◆ **Work order**: Leave the pictures out and quote only the lines from the one with "Instruction: Open the Favorites menu item" down to the end of the listing below.

◆ **Information provided**:
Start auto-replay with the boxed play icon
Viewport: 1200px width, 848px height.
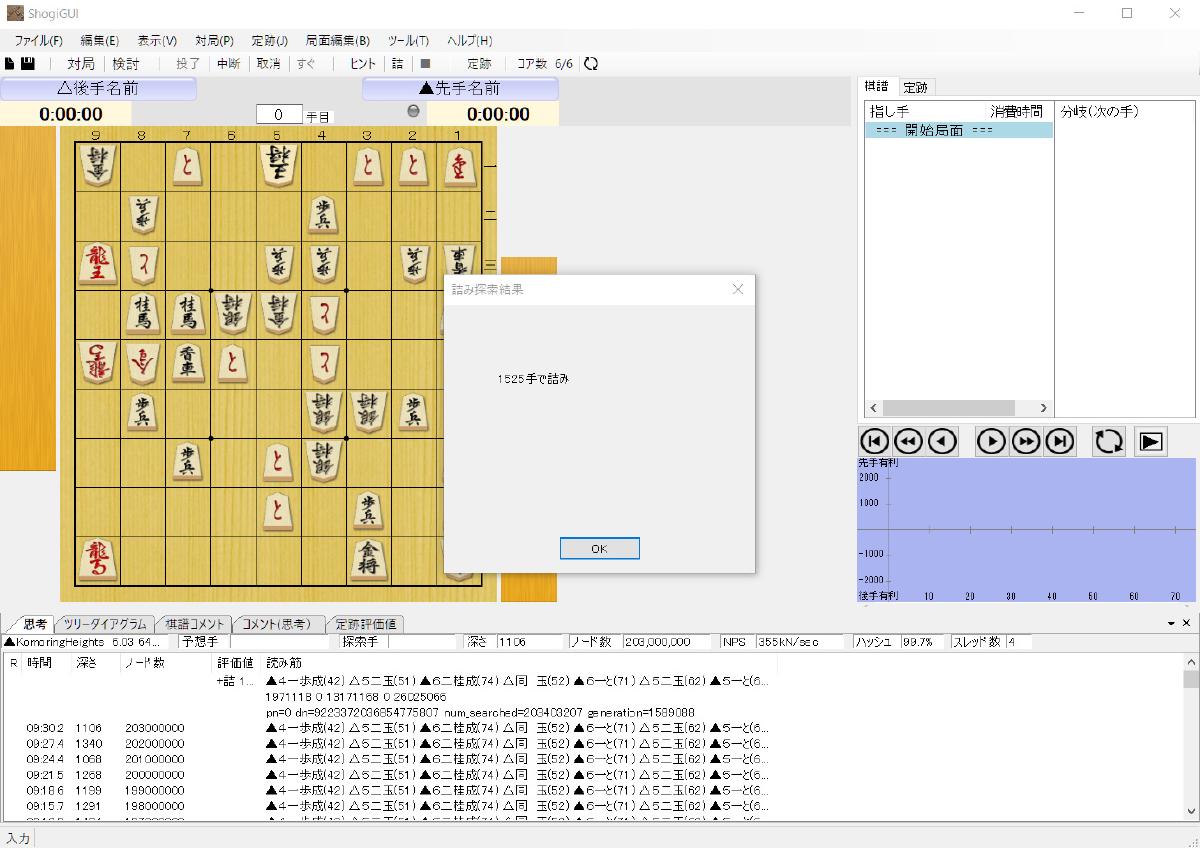pyautogui.click(x=1151, y=441)
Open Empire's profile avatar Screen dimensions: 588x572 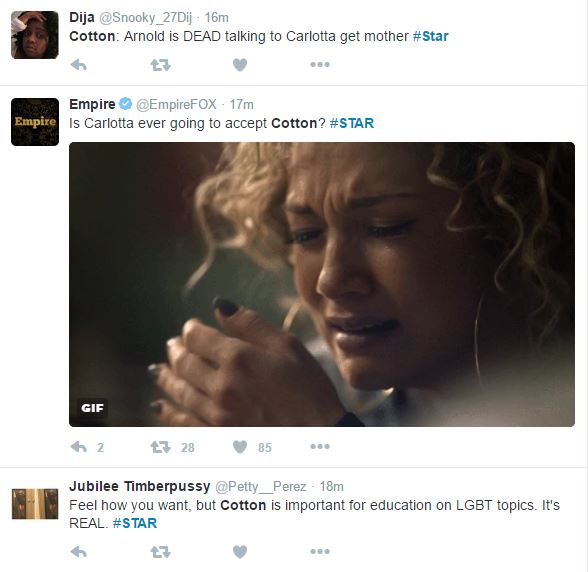[x=35, y=122]
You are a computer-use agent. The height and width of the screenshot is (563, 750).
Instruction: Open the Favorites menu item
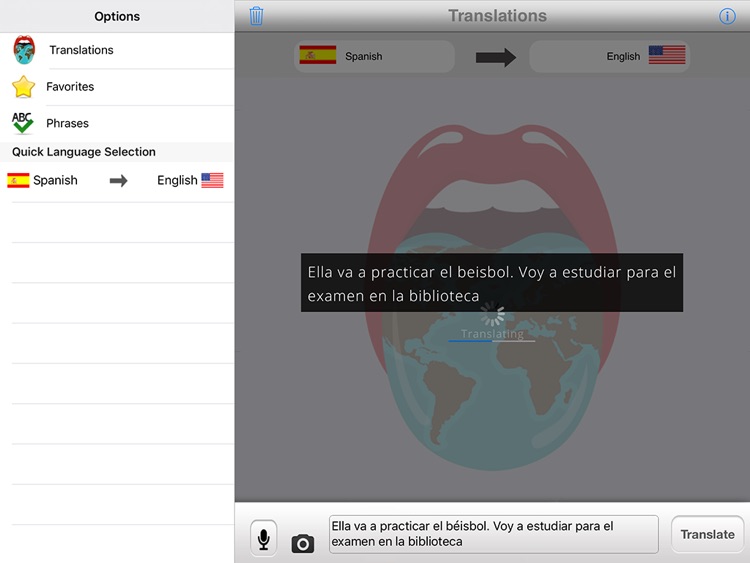point(70,87)
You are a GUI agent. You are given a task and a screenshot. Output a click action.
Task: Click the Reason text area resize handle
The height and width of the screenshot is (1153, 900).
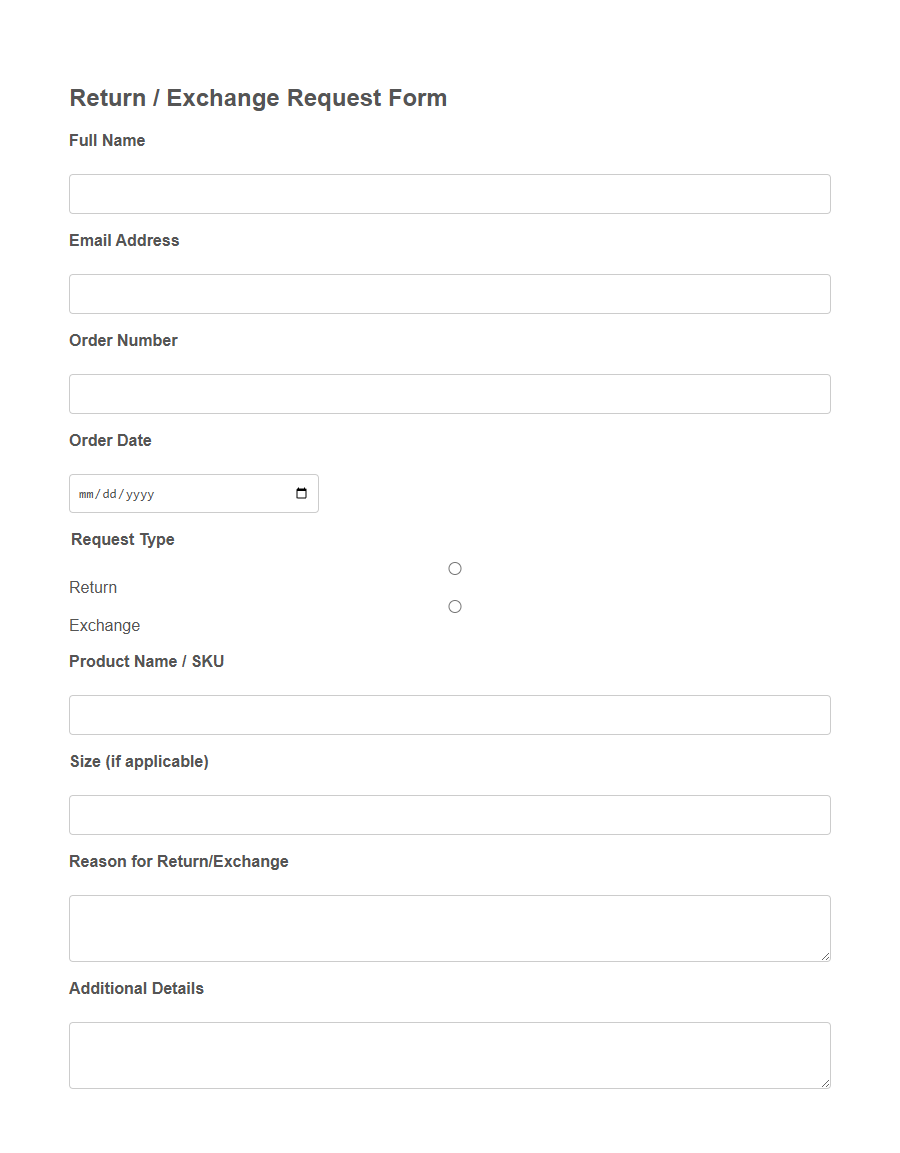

◆ **Task solution**:
Instruction: Open the Favorites menu item
point(70,87)
You are a GUI agent. You are given a task and a screenshot. Output a click action.
Task: Click the Reason text area resize handle
The height and width of the screenshot is (1153, 900).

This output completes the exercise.